Monday, October 15, 2012

My Mission?

I'm not sure how many people know this about me, but I once put in my papers to serve a mission for the Church of Jesus Christ of Latter-Day Saints. I told everyone, because it was my plan. I honestly, and deeply, felt like it was what I needed to do. And when I say that I felt that way I don't mean "I felt pressured to go because it's what a good little Mormon girl is supposed to do" or even "I felt that since I was 21 already and not married that the only option left for me was to go on a mission"... I mean that I actually had many moments where I knew without a doubt that serving a mission was not only what I wanted to do, but it was what God wanted for me as well.

Well, extremely long story short...I didn't get to go.  By that time I was too far gone into my depression and wasn't able to serve.  I don't remember really reacting to the news, at the time.  I already knew before the letter came that they would tell me "no".  No matter what that paper said, I had told myself they just didn't want me because I am gay.  What I saw as my last shot at redemption was now gone because of this unyielding "disease" I just couldn't seem to fight.  All desire to go on a mission (at least the way it had been) left me that day.

I ended up coming back to BYU, as evident by the fact that I'm here now.  If I'm being honest, I'm not quite sure what made me come back.  BYU had always been part of my plan, but part of that plan had been to serve a mission and come back and get married and have a family.  Now I wasn't sure what the plan was, so I thought I should hold on to the parts I had left.

By the first month of school I had found USGA.  I started forming a new plan.  The rest, as they say, is history.


Update: April 6, 2012
My aunt called me today and left a message on my phone.  She was in the middle of shopping when she just started thinking of me and then just got the clear-as-day thought that "Bridey has been able to serve a mission.  Just not the regular one."  She called me the day I spoke in the campus wide panel discussion.  Actually while I was speaking.  I didn't find her voice mail until today though.

I have been able to do a lot of good here on campus, with the USGA and the other friends I have made because I came back to school at this time.  Maybe this is where I needed to be all along.


Update: October 6, 2012
Well as anyone who was even remotely paying attention to the little Mormon corner of the world today knows that the church announced that they lowered the age at which a young man or woman can serve a mission for the Church.

Data supplied>
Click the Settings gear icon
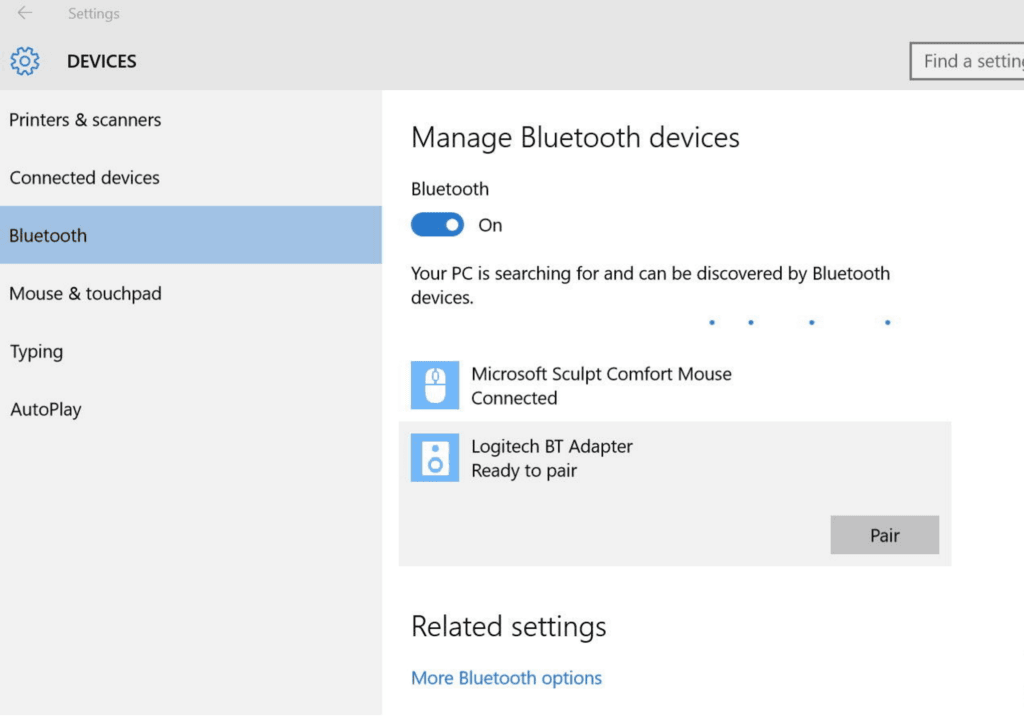tap(25, 61)
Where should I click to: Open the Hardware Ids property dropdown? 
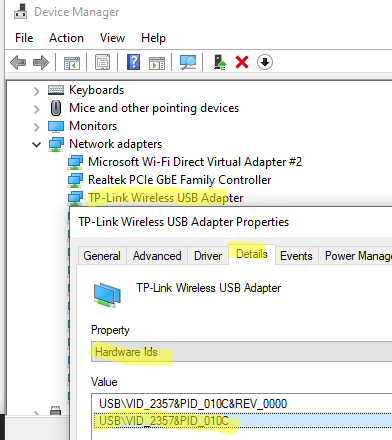(241, 352)
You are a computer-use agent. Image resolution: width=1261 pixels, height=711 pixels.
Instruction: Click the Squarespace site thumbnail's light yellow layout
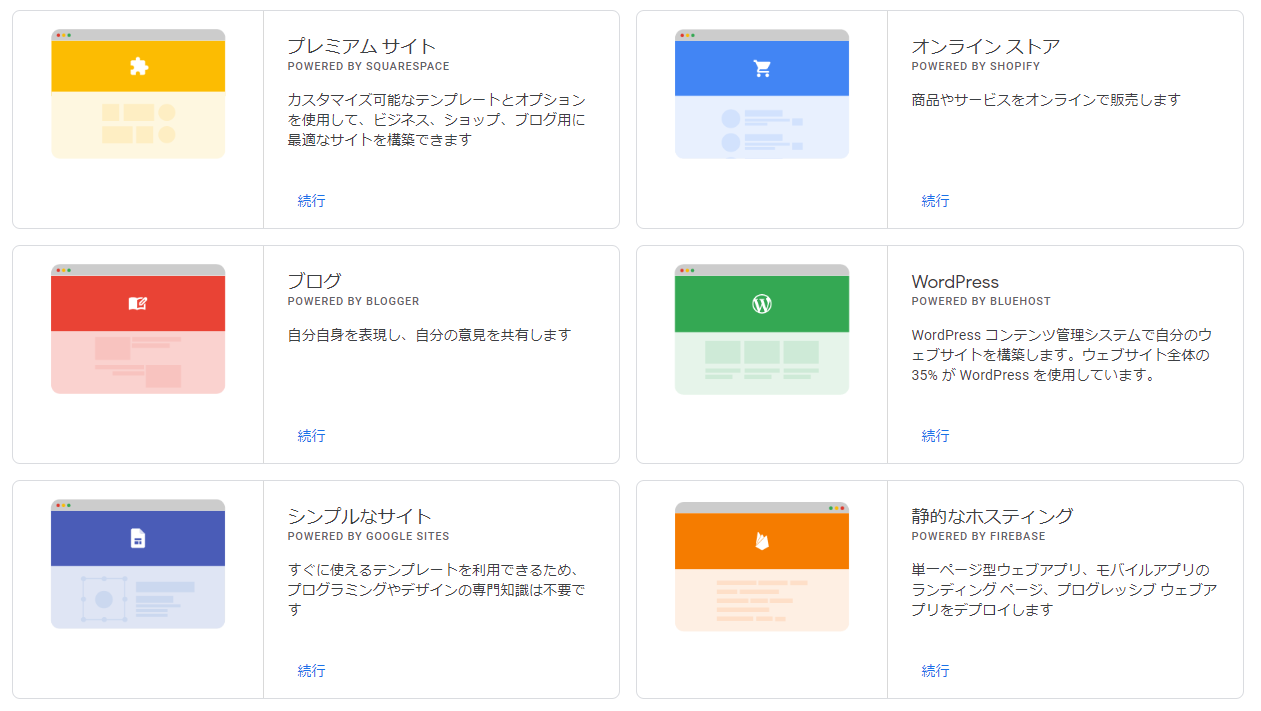coord(138,124)

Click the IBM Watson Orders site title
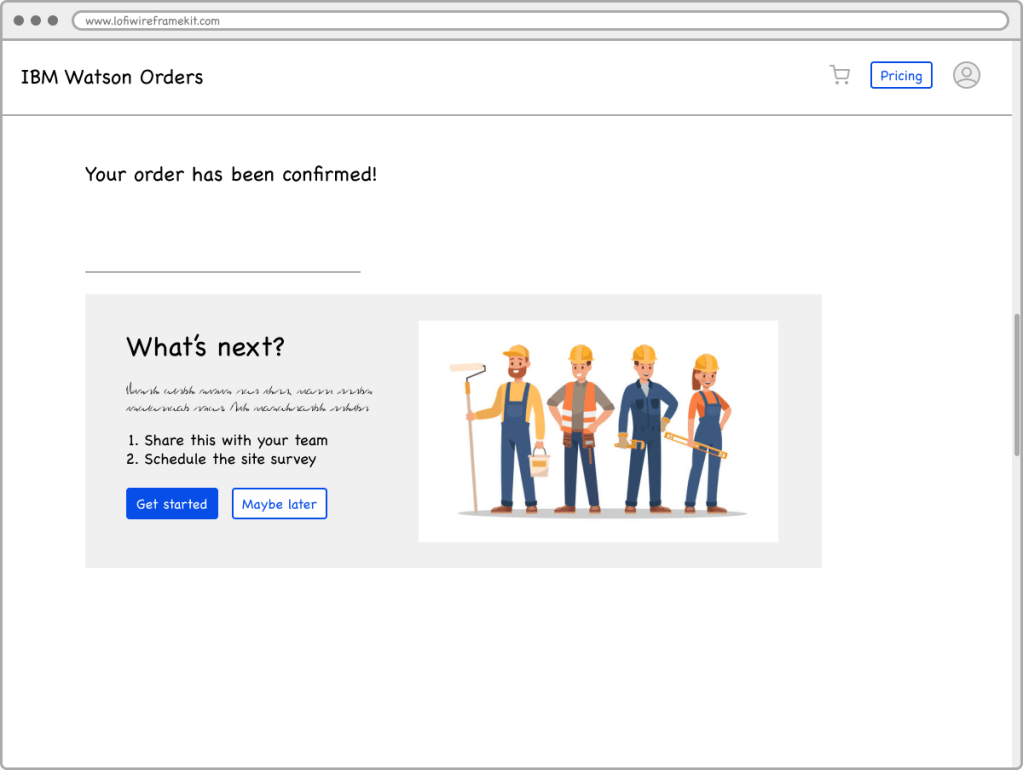[112, 77]
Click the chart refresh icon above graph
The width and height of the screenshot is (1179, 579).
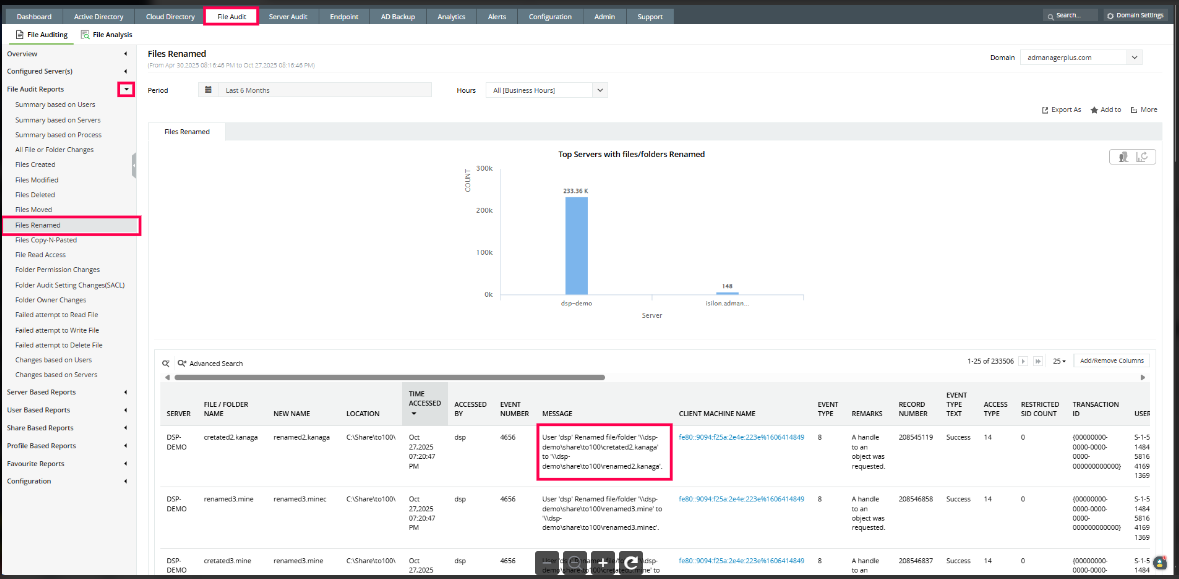click(x=1140, y=157)
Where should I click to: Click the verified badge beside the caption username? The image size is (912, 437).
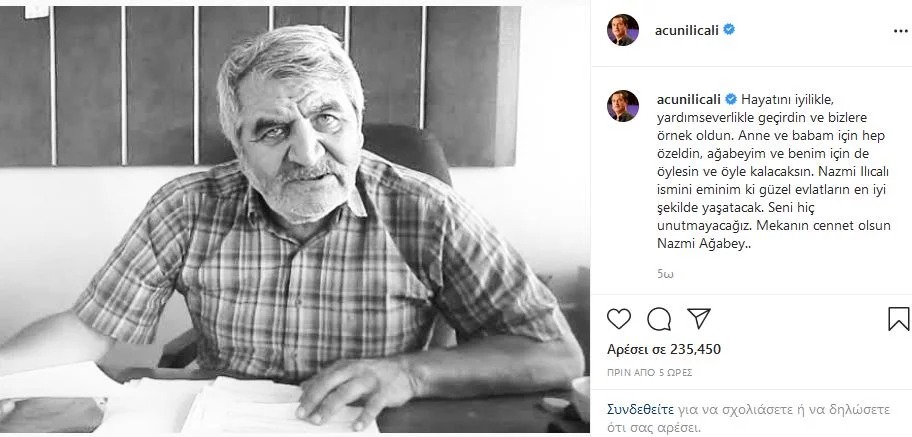point(731,99)
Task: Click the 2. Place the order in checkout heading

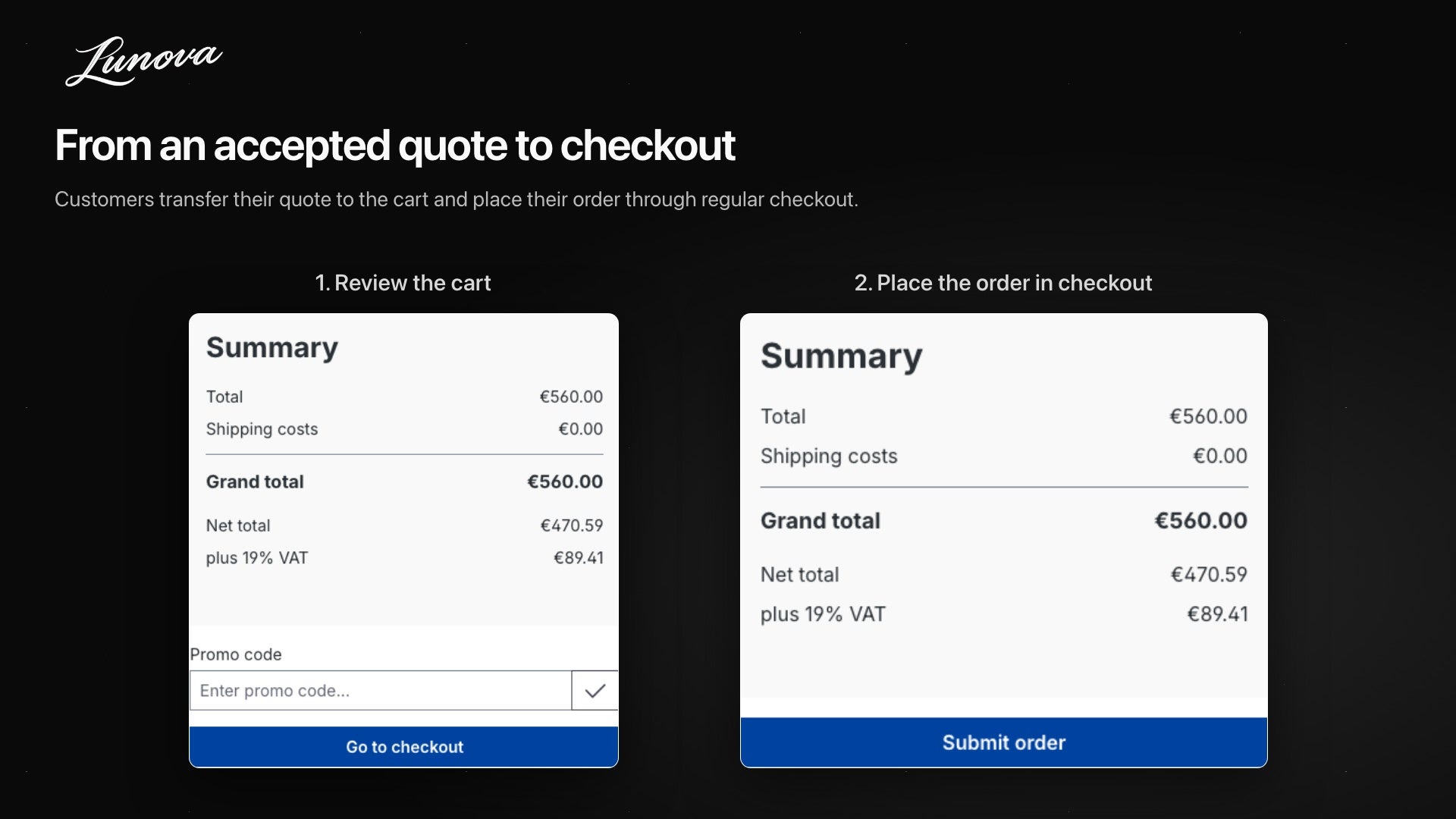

Tasks to complete>
1/ According to the mission post, why wasn't the writer able to serve a mission? Answer in one to three sentences.
2/ Reproduce part of the mission post word for word, beginning at the words "I ended up coming" and stopping after "say, is history.".
The listing is separate material, unrelated to the mission post.

Answers per task>
1/ By the time of the decision, the writer was too far gone into depression to serve.

2/
I ended up coming back to BYU, as evident by the fact that I'm here now.  If I'm being honest, I'm not quite sure what made me come back.  BYU had always been part of my plan, but part of that plan had been to serve a mission and come back and get married and have a family.  Now I wasn't sure what the plan was, so I thought I should hold on to the parts I had left.

By the first month of school I had found USGA.  I started forming a new plan.  The rest, as they say, is history.